丸山健二『千日の瑠璃 終結6』より五月十一日「私は印鑑だ」を読む
最初の文の「鬼火」とか「夜と同じくらい青い少年」という言葉に心惹かれて読み始める。
いろんなものに無邪気に印鑑を押してまわる世一の姿、印鑑という代物に作者は何を被せたのか。どこか幻想めいていて、どこか皮肉めいていて色々考えさせられた。

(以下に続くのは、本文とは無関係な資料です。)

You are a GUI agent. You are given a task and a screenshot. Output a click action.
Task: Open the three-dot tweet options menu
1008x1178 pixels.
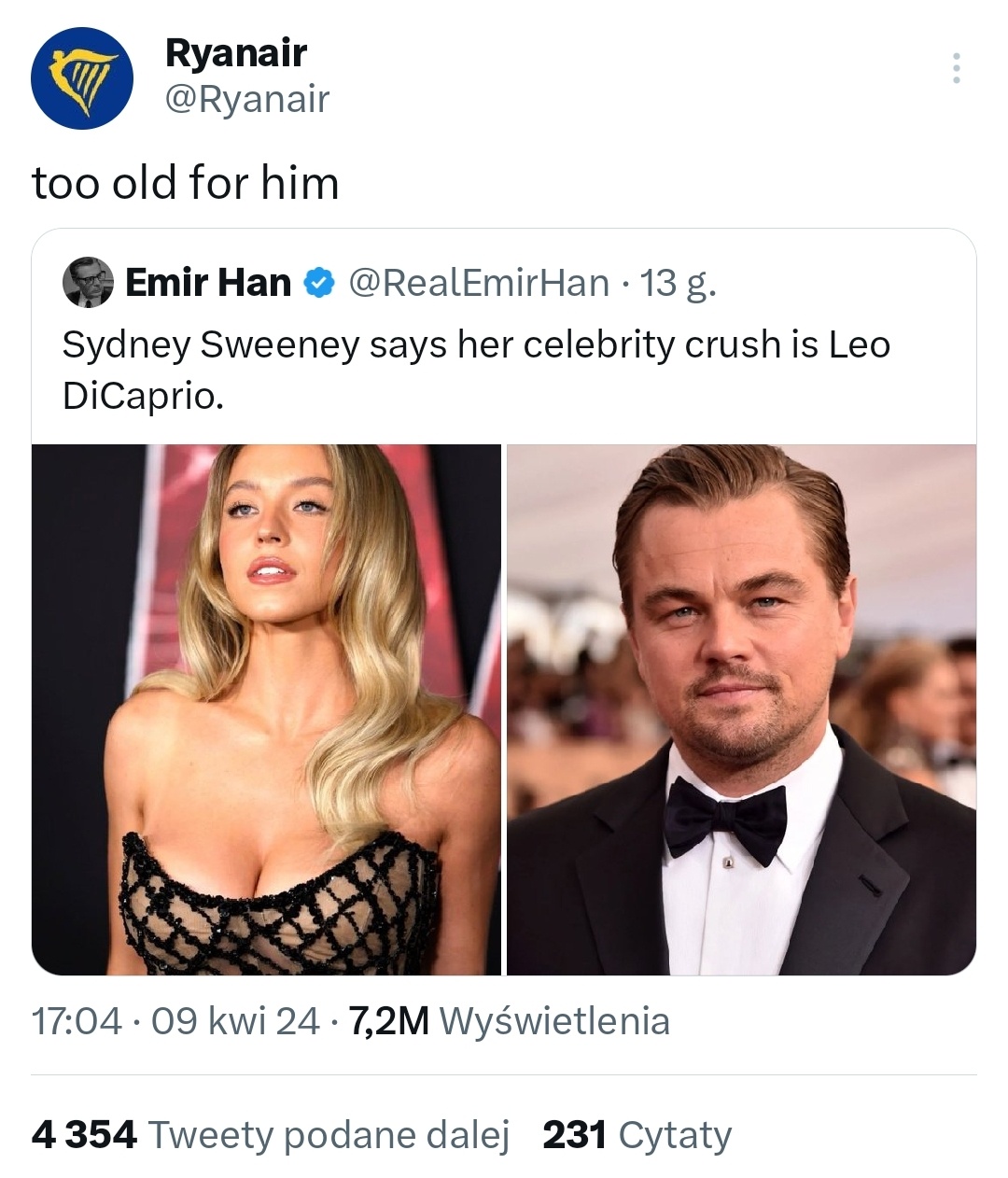click(x=956, y=68)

冒頭部分。「鬼火」「夜と同じくらい青い少年」という言葉と「誰の物でもなさそうな 合成水晶の印鑑」のコントラストに詩情を感じる。
湖上に鬼火が燃える晩
その夜と同じくらい青い少年に拾われた
使い古されてはいても
結局は誰の物でもなさそうな
合成水晶の印鑑だ。
(丸山健二『千日の瑠璃 終結6』350ページ)
作者が印鑑に被せたものは何なのだろうか。最後の行と呼応する箇所である。
少年はまず
自分の掌に強く押しつけ、
そこで私は
彼が他の誰でもないことをきっちりと証明して
完全に保証し
(丸山健二『千日の瑠璃 終結6』350ページ)
ぺたぺた押してまわる世一の無邪気さ。
押される様々な物、人物も心に響く。
がらんとした通りを歩き
道筋に整然と立ち並ぶ電柱の一本一本に私を押し、
(丸山健二『千日の瑠璃 終結6』352ページ)
自我を超えて離郷を実行する
前途有望な若者の心にもぺたんと押した。
(丸山健二『千日の瑠璃 終結6』353ページ)
証明の拠り所とする印鑑を証明してくれるものはないという皮肉めいた最後。
そして
生きとし生けるものの営みのすべてに押しつづけたにもかかわらず
私を証明し
私を保証してくれる代物はどこにも落ちていなかった。